Let us now count all the other triplets $(p,q,r)$ in which $p\in A$, $q\in B$ and $r\in C$. Similarly to the previous paragraph, we can see that for all $p\in A$, $q\in B$ there exist exactly $k$ points $r\in C$ for which $r$ is connected to neither of those if $p$ and $q$ are connected to each other, and $r$ is connected to both if $p$ and $q$ are not connected to each other. The number of such triplets $(p,q,r)$ is $kab=k{\left(\frac{n}{3}\right)}^2$. Similarly, we then count the triplets $(p,q,r)$ in which $p$ is connected to neither of $q$ or $r$ if $q$ and $r$ are connected to each other and $p$ is connected to both $q$ and $r$ if $q$ and $r$ are not connected to each other. The number of such points is also $k{\left(\frac{n}{3}\right)}^2$. Finally, we count the triplets $(p,q,r)$ in which $q$ is connected to neither of $r$ and $p$ if $r$ and $p$ are connected to each other and $q$ is connected to both $r$ and $p$ if $r$ and $p$ are not connected. The number of those triplets is also $k{\left(\frac{n}{3}\right)}^2$. We have now counted all the possible triplets. Therefore, the total number of triplets $(p,q,r)$ ($p\in A$, $q\in B$ and $r\in C$) is $4k{\left(\frac{n}{3}\right)}^2$. On the other hand, the number of triplets is ${\left(\frac{n}{3}\right)}^3$. The equality $4k{\left(\frac{n}{3}\right)}^2={\left(\frac{n}{3}\right)}^3$ gives us $n=12k$.

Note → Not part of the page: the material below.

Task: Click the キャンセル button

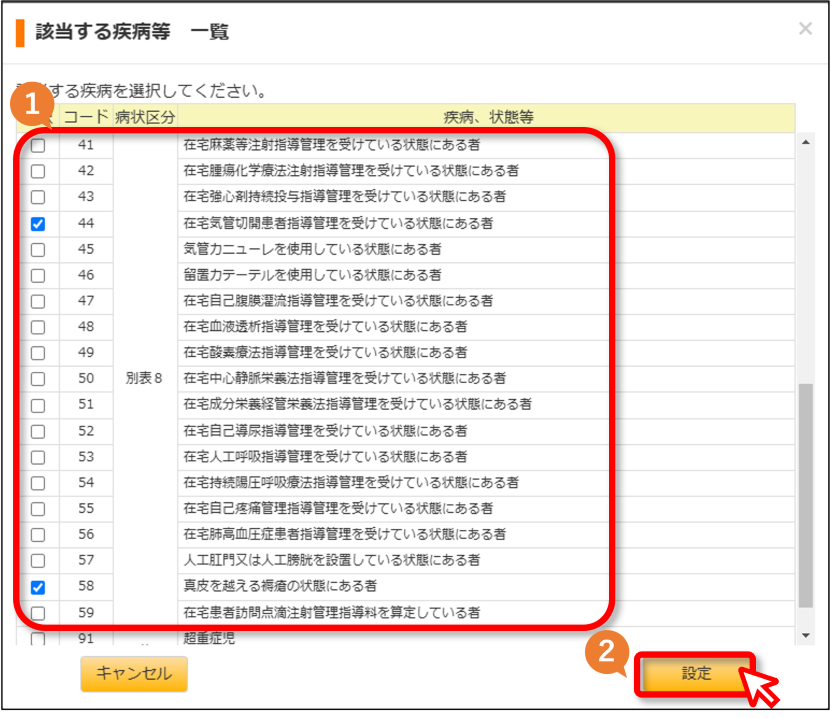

It remains to prove that it is possible to mark $4k$ points on each side to satisfy the conditions. Let us first look the case $k=1$. Let the sides of triangle be labelled as $0$, $1$, and $2$ with each of the sides containing points labelled as $0$, $1$, $2$, and $3$. For all $i=0,1,2$ we connect the even numbered points on the side $i$ with points $0$ and $1$ on the side $(i+1)\mathrm{mod}3$ and the odd numbered points on the side $i$ with points $2$ and $3$ on the side $(i+1)\mathrm{mod}3$.



Then we have for each pair of points (which are not on the same side) exactly one point of the third side which are connected to both and exactly one point which is connected to neither of them. For case $k>1$ we substitute each point with $k$ different points and connect those which were generated from points that were connected before.